Right now I have a small listening space and a small budget.

System is:

Tascam CD200, used as a transport only, for no good reason
SMSL M6 dac
Coustic HEQ7005 analog ten-band equalizer
Little Dot mk.ii headphone amp/preamp run as preamp only
Sonance S260 power amp
Monitor Audio Bronze BX6 speakers (on stands)
Dali SW8 subwoofer

This is the cheapest and, likely, oddest system I've ever had, and I love it. I have no illusions that it is neutral and it is far from an "ideal", but it still amazes me at times and surprises me often, always in a good way. After 30 years of buying, selling, and obsessing about gear, this rig is like an old friend, always welcome, never obnoxious.
 
Yes it does. No it doesn't.
All depends on the source material.
No upgrades planned.
 
That I can have very good audio reproduction in my house has always been exciting. The recordings that really bring it home the most. The gear? Meh.

Curious: You are excited by good audio reproduction, but not the gear? When you experience very good audio, how do you separate out the
gear's contribution? Isn't that the point of having good gear, and why someone would hang out in a forum devoted to gear?

One doesn't have to be a "fetishist" to appreciate the contribution of the gear to achieving good sound, right? (If so...everyone one here is a fetishist.)
 
Curious: You are excited by good audio reproduction, but not the gear? When you experience very good audio, how do you separate out the
gear's contribution? Isn't that the point of having good gear, and why someone would hang out in a forum devoted to gear?

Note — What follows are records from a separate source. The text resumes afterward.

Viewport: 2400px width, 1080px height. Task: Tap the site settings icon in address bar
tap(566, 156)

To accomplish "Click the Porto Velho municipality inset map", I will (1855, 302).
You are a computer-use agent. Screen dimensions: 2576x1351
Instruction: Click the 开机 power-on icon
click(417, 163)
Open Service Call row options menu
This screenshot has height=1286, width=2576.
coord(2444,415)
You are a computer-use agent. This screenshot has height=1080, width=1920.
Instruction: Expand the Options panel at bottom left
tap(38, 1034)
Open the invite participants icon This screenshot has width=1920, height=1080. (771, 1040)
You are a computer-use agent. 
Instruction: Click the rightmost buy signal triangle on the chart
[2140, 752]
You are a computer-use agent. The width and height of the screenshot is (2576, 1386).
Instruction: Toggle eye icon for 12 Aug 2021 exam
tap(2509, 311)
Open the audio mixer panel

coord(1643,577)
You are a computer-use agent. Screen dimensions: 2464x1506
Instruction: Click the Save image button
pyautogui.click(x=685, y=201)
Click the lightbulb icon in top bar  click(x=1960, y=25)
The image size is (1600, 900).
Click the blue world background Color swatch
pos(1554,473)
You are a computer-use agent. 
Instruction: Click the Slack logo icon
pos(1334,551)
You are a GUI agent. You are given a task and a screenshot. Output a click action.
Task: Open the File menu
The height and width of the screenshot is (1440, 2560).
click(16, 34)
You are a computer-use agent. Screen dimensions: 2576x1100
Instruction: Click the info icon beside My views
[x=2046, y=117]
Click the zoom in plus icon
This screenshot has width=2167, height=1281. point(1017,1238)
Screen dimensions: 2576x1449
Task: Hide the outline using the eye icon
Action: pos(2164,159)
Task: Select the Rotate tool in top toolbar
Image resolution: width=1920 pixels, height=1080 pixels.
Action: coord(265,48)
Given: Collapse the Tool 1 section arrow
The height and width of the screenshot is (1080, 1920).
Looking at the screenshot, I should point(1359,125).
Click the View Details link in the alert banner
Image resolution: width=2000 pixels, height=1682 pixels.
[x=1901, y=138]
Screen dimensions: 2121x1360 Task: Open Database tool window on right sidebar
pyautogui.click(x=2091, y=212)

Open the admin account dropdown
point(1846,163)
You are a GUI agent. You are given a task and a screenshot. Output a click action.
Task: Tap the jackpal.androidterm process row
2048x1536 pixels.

One doesn't have to be a "fetishist" to appreciate the contribution of the gear to achieving good sound, right? (If so...everyone one here is a fetishist.)
You may put more importance into the slight differences among the hardware from what I've read. I use a variety of gear, happy with it all rather than get too nerdy with some particular combination. The ability to have good gear has been around a long time, too. I'm always interested in what's around for a variety of reasons other than some super quest for "audio quality"....personally your gear doesn't sound too interesting to me as an example. I think if you have well recorded music and have a good system to the capabilities you desire and enjoy the results there's not a lot beyond that.